We also need a struct: geom
. We specified this struct in the
reference code, but that was in the C code. We need to provide an
equivalent specification our script can access:
geom = CStruct( "geom", :type_name => "geom_t", :members => [
Real( "thetamin"),
Real( "dtheta"),
Real( "phimin"),
Real( "dphi"),
Real( "rmin"),
Real( "dr"),
Real( "vparmin"),
Real( "dvpar"),
Real( "thetatmp", :dim => [Dim(NTHETA)]),
Real( "phitmp", :dim => [Dim(NPHI)]),
Real( "rtmp", :dim => [Dim(NR)])
],
:dim => [Dim(1)])
Now that everything is in place we create one kernel for each function. We start by choosing a name and defining what types of parameters are accepted and what type is returned:
fn_init
p_init = Procedure("fn_init",[f,geom], :return => Int("a"))
Again, the name appears twice: p_init is the name used by our script and fn_init the internal name. The parameters used by the kernel (f, geom) are passed inside a list ([]) as the second argument.
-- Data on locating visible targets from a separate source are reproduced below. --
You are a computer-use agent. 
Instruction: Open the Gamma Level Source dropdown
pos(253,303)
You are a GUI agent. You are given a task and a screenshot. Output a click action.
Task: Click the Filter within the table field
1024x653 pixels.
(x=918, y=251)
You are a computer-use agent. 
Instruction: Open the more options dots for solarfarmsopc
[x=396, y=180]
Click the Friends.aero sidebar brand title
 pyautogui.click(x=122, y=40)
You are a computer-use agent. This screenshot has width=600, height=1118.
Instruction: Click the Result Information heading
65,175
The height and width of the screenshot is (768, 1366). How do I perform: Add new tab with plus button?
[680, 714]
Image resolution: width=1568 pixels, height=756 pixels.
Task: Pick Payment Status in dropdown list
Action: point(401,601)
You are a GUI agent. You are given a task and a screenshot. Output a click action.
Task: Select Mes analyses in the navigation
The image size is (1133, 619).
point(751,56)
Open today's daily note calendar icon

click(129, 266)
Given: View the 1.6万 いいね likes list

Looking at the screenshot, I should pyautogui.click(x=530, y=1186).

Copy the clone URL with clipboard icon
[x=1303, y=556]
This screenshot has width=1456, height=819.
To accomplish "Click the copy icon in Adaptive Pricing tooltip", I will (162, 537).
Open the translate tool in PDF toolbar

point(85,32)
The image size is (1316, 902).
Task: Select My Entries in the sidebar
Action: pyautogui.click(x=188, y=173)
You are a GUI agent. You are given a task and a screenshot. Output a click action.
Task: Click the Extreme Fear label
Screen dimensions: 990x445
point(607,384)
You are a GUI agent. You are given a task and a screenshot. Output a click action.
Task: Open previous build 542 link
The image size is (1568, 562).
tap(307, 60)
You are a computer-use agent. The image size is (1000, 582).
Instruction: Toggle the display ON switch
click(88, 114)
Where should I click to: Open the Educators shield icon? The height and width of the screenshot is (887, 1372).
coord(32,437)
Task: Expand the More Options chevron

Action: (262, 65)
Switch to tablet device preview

Lastly, the return value is given as an Int.
Now that we declared the function we create a kernel object and give it the function declaration:
k_init = CKernel::new
k_init.procedure = p_init
The kernel still lacks the function code. The code is sent to the kernel with get_output.print. We already have the code in variables so let’s send that to get_output.print:
get_output.print macro_ref
get_output.print init_ref
The same process is repeated for the other functions: fn_advec
and
fn_verif
.
fn_advec
p = Procedure("fn_advec",[f0,f1,geom], :return => Int("a"))
k = CKernel::new
k.procedure = p
get_output.print macro_ref
get_output.print code_ref
fn_verif
p_verif = Procedure("fn_verif",[f,geom], :return => Int("a"))
k_verif = CKernel::new
k_verif.procedure = p_verif
get_output.print macro_ref
get_output.print code_verif
We pop the lang we defined before and return the kernels.
pop_env(:lang)
return [k_init, k, k_verif]
end
Now that the reference implementation is over. We can start writing our optimized kernel.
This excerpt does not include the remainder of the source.